■ **ACTION ITEM**
Exact repetition of every entry is required.
[DATA FOR THIS TASK — start]
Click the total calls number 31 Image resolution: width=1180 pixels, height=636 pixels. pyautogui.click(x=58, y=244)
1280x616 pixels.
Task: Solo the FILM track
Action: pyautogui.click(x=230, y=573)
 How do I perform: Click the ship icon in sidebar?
[DATA FOR THIS TASK — finish]
■ **RESULT FOR THIS TASK**
Click the total calls number 31 Image resolution: width=1180 pixels, height=636 pixels. pyautogui.click(x=58, y=244)
1280x616 pixels.
Task: Solo the FILM track
Action: pyautogui.click(x=230, y=573)
 How do I perform: Click the ship icon in sidebar?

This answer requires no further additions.